DATA FOR THE TASK:
####################
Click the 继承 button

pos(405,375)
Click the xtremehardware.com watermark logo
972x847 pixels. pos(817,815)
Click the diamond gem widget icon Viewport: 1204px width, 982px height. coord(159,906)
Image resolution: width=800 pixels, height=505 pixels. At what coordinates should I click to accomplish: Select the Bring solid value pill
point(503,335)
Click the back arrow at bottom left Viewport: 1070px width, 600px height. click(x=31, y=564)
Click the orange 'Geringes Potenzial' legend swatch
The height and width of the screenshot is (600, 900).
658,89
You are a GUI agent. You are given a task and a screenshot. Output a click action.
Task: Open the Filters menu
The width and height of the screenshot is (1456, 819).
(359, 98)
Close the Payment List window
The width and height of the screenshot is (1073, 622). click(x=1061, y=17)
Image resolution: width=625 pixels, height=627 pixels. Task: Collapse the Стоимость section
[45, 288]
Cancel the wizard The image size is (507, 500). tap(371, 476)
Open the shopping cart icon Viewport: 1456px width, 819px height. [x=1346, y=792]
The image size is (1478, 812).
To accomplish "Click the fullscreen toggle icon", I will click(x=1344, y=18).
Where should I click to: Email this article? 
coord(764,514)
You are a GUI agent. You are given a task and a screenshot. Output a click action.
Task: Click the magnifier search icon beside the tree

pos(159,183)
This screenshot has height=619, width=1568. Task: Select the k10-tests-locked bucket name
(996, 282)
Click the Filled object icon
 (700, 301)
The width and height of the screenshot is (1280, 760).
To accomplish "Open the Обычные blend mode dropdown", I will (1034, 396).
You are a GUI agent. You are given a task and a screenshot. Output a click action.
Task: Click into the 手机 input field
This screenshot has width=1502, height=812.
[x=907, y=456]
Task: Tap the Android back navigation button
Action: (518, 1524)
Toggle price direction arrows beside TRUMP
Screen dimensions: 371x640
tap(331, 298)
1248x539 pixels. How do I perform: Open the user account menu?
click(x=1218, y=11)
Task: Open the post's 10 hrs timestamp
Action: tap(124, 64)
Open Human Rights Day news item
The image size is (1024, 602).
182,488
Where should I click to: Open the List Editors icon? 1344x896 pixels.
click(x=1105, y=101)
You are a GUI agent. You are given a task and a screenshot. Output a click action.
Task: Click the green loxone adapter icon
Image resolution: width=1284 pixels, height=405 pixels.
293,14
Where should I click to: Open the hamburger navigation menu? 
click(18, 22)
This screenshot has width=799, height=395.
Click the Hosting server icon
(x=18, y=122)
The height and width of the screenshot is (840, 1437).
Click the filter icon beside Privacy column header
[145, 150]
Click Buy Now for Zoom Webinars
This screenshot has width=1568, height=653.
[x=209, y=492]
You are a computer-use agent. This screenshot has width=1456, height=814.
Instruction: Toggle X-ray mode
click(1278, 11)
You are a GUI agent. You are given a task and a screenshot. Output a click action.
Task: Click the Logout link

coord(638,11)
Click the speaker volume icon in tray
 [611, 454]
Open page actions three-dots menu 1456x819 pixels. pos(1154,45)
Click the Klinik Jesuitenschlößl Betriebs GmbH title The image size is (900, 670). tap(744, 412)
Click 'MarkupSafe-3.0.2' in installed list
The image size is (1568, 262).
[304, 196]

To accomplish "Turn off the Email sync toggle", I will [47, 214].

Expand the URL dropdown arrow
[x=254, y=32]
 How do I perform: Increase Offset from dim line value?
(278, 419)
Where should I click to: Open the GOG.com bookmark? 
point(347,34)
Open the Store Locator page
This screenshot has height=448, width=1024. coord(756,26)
####################
WHAT THE EXERCISE ASKS: Return every line above verbatim, in the same order and with nothing changed.

SOLUTION TO THIS TASK:
Click the 继承 button

pos(405,375)
Click the xtremehardware.com watermark logo
972x847 pixels. pos(817,815)
Click the diamond gem widget icon Viewport: 1204px width, 982px height. coord(159,906)
Image resolution: width=800 pixels, height=505 pixels. At what coordinates should I click to accomplish: Select the Bring solid value pill
point(503,335)
Click the back arrow at bottom left Viewport: 1070px width, 600px height. click(x=31, y=564)
Click the orange 'Geringes Potenzial' legend swatch
The height and width of the screenshot is (600, 900).
658,89
You are a GUI agent. You are given a task and a screenshot. Output a click action.
Task: Open the Filters menu
The width and height of the screenshot is (1456, 819).
(359, 98)
Close the Payment List window
The width and height of the screenshot is (1073, 622). click(x=1061, y=17)
Image resolution: width=625 pixels, height=627 pixels. Task: Collapse the Стоимость section
[45, 288]
Cancel the wizard The image size is (507, 500). tap(371, 476)
Open the shopping cart icon Viewport: 1456px width, 819px height. [x=1346, y=792]
The image size is (1478, 812).
To accomplish "Click the fullscreen toggle icon", I will click(x=1344, y=18).
Where should I click to: Email this article? 
coord(764,514)
You are a GUI agent. You are given a task and a screenshot. Output a click action.
Task: Click the magnifier search icon beside the tree

pos(159,183)
This screenshot has height=619, width=1568. Task: Select the k10-tests-locked bucket name
(996, 282)
Click the Filled object icon
 (700, 301)
The width and height of the screenshot is (1280, 760).
To accomplish "Open the Обычные blend mode dropdown", I will (1034, 396).
You are a GUI agent. You are given a task and a screenshot. Output a click action.
Task: Click into the 手机 input field
This screenshot has width=1502, height=812.
[x=907, y=456]
Task: Tap the Android back navigation button
Action: (518, 1524)
Toggle price direction arrows beside TRUMP
Screen dimensions: 371x640
tap(331, 298)
1248x539 pixels. How do I perform: Open the user account menu?
click(x=1218, y=11)
Task: Open the post's 10 hrs timestamp
Action: tap(124, 64)
Open Human Rights Day news item
The image size is (1024, 602).
182,488
Where should I click to: Open the List Editors icon? 1344x896 pixels.
click(x=1105, y=101)
You are a GUI agent. You are given a task and a screenshot. Output a click action.
Task: Click the green loxone adapter icon
Image resolution: width=1284 pixels, height=405 pixels.
293,14
Where should I click to: Open the hamburger navigation menu? 
click(18, 22)
This screenshot has width=799, height=395.
Click the Hosting server icon
(x=18, y=122)
The height and width of the screenshot is (840, 1437).
Click the filter icon beside Privacy column header
[145, 150]
Click Buy Now for Zoom Webinars
This screenshot has width=1568, height=653.
[x=209, y=492]
You are a computer-use agent. This screenshot has width=1456, height=814.
Instruction: Toggle X-ray mode
click(1278, 11)
You are a GUI agent. You are given a task and a screenshot. Output a click action.
Task: Click the Logout link

coord(638,11)
Click the speaker volume icon in tray
 [611, 454]
Open page actions three-dots menu 1456x819 pixels. pos(1154,45)
Click the Klinik Jesuitenschlößl Betriebs GmbH title The image size is (900, 670). tap(744, 412)
Click 'MarkupSafe-3.0.2' in installed list
The image size is (1568, 262).
[304, 196]

To accomplish "Turn off the Email sync toggle", I will [47, 214].

Expand the URL dropdown arrow
[x=254, y=32]
 How do I perform: Increase Offset from dim line value?
(278, 419)
Where should I click to: Open the GOG.com bookmark? 
point(347,34)
Open the Store Locator page
This screenshot has height=448, width=1024. coord(756,26)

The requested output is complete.